The big question that needs answering is ‘what prevails in our organisation?’ Note to the reader: this may be very different to what the organisation is saying it wants, but what is really happening in practice? Consider key factors such as what gets valued? What are the behaviours? How do we support both men and women to be themselves, bringing who they are into their work knowing it will be valued, respected and listened to?

Research has found that organisations that focus on engagement with leaders/managers and employees experience greater success than those who simply lead. The art of hosting is becoming a crucial aspect of business and an important skill that needs to be learnt. Understanding the different roles associated with being a Host Leader are important to tackling some of the core issues that could be stifling female talent in an organisation. Let’s explore some of the roles of a ‘Host’ and why HR professionals need to move in and out of them in order to drive forward change in the organisation:

  • The Initiator – Ask yourself what are the ‘hopes dreams and intentions’ – what do we want to achieve? What’s the bigger picture with this? What’s the business case? And then as the Initiator, what are the next small steps? Who needs to be involved? This is also about listening to what’s being called for next
  • The Inviter – When looking at recruitment in particular, ask yourself what are we inviting people in to? How attractive and compelling is it? By understanding what you are inviting people to, you’ll have a better idea of what needs to change to get the results and reactions you want from the right people
  • The Connector – This role is vital for any HR professional because it is about really connecting with each person, understanding them and their strengths and how we can use them in the business. This is about real engagement with the individual so that their full potential is realised, not only by you, but by the organisation too
  • The Gatekeeper – What rituals and routines exist in your organisation that are maybe supporting or working against diversity/women? A recent comment for example, was about the ‘laddish’ culture that still exists some places. In this instance it was about seating arrangements in a meeting ‘we’ll sit together, you sit there’. As the Gatekeeper, you might need to close the gate on certain routines and rituals that are not serving the overall challenge

Getting women to rise to the challenge

There always seems to be much talk about the barriers to women breaking through that tough glass ceiling and the picture portrayed is of women kicking and screaming to get through, but unable to reach the position, respect or recognition that they so clearly strive for.

While this is true in many cases, there are many women who have simply retreated from the entire race, after becoming disheartened and discouraged by what they’ve seen happen to others. They’ve lost that drive to push forward and instead, choose to remain in a ‘safer’ position lower down in the organisation.

This highlights that one of the biggest challenge for any HR professional looking to better support its female workforce is actually a cultural one. It seems many women have seen what leadership takes and how it’s done and they don’t want it or like it.

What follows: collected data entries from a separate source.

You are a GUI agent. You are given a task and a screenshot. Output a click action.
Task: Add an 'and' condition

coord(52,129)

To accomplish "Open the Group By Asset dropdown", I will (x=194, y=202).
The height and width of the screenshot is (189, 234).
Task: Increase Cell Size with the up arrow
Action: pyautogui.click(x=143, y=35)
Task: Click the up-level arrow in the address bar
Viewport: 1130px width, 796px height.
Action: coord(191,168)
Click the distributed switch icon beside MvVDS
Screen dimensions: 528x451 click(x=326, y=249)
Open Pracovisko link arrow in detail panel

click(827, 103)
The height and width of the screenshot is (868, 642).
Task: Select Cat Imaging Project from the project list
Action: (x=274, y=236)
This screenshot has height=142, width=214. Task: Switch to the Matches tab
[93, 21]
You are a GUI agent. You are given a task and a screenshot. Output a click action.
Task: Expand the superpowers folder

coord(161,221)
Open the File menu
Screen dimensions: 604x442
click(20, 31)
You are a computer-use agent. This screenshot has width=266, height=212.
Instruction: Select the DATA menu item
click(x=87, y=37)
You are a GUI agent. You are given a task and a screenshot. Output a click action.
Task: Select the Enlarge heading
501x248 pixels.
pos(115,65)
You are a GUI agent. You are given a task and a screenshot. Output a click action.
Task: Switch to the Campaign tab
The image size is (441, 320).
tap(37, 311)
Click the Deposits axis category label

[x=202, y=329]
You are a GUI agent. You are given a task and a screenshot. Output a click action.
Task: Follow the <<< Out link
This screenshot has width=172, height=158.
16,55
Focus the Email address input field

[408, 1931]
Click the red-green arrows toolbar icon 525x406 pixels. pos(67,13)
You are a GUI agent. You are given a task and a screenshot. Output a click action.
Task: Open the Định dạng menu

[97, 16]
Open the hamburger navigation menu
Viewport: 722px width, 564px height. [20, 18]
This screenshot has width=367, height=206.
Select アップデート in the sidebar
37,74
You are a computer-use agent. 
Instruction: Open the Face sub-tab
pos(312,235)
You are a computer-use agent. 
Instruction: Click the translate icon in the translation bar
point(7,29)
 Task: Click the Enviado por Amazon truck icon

Getting women to WANT to progress in the first place is a much bigger issue than simply facilitating growth and development for those who already strive for it. It’s about creating the conditions for a different way of leading. While this article has only touched lightly on the importance of host leadership, hopefully it has provided an insight into how to tackle the issues facing the progression of women and female qualities in your organisation. I believe that the varying roles of host leadership can certainly help connect with more women and help drive them forwards to achieving their true potential.

About Helen Bailey

Helen is Managing Director and Head of Coaching at North West coaching and change company PINNA Ltd. Helen comes from a highly successful career as a Senior Manager with The Royal Bank of Scotland Group. She pursued her interest in performance improvement through coaching, undertaking a coaching qualification and now works with a wide range of organisations in the public and private sector, facilitating coaching and leadership development programmes and coaching directors and managers. Helen works collaboratively with clients to understand their challenges and identify and implement solutions to bring about change. 2010 saw Helen complete the next stage of her own personal development, achieving a distinction in a Masters degree in Developing Professional Practice where her research interest was collaboration.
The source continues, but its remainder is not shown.